Ángela Vallvey
Joven
La pregunta «¿por qué los soldados que van a la guerra, casi siempre a morir, son tan jóvenes?» tiene una respuesta de apabullante lógica: porque si mandamos a un hombre adulto, verbigracia de cuarenta años, hacia una muerte segura, nos mandará al diablo. Sólo la ignara juventud se atreve a matarse por una causa que ni siquiera es personal. Los jóvenes sienten una gran fascinación por la violencia, son presa fácil del ardor guerrero, del culto a la sanguinaria exterminación de un adversario que, la mayoría de las veces, sólo es una construcción imaginaria, persuasiva e interesada de terceros.

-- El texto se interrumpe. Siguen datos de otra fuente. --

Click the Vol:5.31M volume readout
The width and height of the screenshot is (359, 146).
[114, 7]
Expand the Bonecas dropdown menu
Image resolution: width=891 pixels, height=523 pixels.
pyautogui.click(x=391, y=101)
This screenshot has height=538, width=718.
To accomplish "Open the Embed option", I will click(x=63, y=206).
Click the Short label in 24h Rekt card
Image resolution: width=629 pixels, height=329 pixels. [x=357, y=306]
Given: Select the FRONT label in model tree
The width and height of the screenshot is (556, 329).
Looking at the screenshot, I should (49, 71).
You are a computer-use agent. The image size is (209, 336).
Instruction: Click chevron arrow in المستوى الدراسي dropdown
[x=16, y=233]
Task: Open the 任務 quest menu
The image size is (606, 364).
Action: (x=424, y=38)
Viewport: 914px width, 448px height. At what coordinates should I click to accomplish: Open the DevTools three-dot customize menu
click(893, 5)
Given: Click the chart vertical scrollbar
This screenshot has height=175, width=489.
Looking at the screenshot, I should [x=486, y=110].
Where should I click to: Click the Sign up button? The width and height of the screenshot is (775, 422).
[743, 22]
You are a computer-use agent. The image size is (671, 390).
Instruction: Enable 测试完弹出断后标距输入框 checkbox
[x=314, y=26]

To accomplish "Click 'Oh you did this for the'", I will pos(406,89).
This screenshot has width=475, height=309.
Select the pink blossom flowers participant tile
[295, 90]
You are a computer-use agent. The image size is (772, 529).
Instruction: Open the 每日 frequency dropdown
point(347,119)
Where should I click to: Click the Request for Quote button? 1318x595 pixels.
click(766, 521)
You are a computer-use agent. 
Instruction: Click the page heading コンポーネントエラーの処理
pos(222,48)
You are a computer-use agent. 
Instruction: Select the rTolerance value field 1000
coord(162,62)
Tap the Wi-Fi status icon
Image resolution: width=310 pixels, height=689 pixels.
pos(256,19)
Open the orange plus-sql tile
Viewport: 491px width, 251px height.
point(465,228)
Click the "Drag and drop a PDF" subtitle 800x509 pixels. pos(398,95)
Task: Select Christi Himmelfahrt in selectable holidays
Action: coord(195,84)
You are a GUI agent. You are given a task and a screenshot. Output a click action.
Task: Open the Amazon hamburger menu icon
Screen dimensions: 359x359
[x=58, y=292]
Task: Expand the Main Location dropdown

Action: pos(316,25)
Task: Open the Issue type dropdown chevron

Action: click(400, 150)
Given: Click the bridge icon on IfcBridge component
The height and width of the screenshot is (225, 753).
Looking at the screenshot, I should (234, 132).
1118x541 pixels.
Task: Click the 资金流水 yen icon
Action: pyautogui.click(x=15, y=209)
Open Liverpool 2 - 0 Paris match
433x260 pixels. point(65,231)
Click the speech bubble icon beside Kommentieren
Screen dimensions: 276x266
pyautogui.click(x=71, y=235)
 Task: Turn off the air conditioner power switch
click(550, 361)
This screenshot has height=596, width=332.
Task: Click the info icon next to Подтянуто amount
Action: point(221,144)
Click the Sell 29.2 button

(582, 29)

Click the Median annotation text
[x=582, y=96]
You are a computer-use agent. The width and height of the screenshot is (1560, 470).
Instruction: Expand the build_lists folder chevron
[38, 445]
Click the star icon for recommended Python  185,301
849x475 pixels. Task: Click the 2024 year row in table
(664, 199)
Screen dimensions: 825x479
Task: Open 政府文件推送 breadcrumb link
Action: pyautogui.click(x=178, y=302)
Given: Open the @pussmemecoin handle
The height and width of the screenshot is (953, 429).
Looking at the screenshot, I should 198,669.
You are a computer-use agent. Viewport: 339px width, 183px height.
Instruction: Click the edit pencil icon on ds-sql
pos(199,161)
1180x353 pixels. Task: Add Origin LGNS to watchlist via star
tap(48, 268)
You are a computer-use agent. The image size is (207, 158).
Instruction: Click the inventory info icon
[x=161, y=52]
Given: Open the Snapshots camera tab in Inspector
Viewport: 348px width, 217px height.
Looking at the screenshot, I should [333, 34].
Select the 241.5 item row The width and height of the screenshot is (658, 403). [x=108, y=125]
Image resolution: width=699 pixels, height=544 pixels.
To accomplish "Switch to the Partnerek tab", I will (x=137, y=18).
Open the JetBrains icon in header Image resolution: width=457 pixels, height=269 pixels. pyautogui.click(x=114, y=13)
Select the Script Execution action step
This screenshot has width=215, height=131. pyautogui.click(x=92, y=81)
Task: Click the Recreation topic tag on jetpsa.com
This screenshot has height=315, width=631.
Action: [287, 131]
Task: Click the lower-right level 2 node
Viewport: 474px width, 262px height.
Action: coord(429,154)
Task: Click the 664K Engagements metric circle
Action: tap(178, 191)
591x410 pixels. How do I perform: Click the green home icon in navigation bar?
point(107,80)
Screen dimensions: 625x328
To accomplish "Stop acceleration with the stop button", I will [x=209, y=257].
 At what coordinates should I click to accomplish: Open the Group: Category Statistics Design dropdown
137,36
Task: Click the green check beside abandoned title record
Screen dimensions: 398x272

Las sociedades avanzadas han desplegado un enorme esfuerzo histórico por el control de la violencia. Robert Muchembled cuenta cómo en la Francia previa a 1789 había muchísimos movimientos violentos: el 39% dirigidos contra el fisco, el 20% debidos a conflictos con las autoridades y el aparato del Estado, y el 18% a causa de problemas alimentarios. Una brutalidad a menudo juvenil que, por lo general, tenía por objeto a los representantes del Estado. El siglo XVII fue muy virulento en toda Europa. La miseria, las malas condiciones de vida y el aumento de las exigencias fiscales por parte del Estado propiciaron la Revolución Francesa. Desde entonces hasta los desastres bélicos del siglo XX, Europa ha logrado materializar un extraordinario milagro de pacificación social. Sin embargo, hasta hoy mismo, los jóvenes siguen siendo material sensible a la violencia. Son jóvenes, entre la veintena y la treintena, quienes suelen dejarse cautivar por el poder de la fuerza encarnizada y engrosar las filas de movimientos terroristas. Ocurrió en España con los asesinos de ETA, cuyos dirigentes –siempre mayores, nunca en primera fila– lograron embaucar a cientos de jóvenes, captándolos para el crimen en serie, bajo la excusa de que iban a «liberar al País Vasco». Un adulto se hubiese preguntado: «¿liberarlo... de qué?», ¿de qué se tenía que liberar a una de las regiones más opulentas y privilegiadas de Europa...? Pero un joven no necesita preguntas porque cree tener todas las respuestas. Muchos etarras entraron en la cárcel con veinte años, y están saliendo –algunos dicen que arrepentidos– ahora, treinta años después. La madurez, sumada al largo encierro, les ha calmado las ansias de sangre. Posiblemente algo parecido ocurrirá con los terroristas del ISIS dentro de treinta años.
Mientras, tendremos que honrar y enterrar a los muertos que vayan dejando tras su espantoso aprendizaje de la vida y la muerte.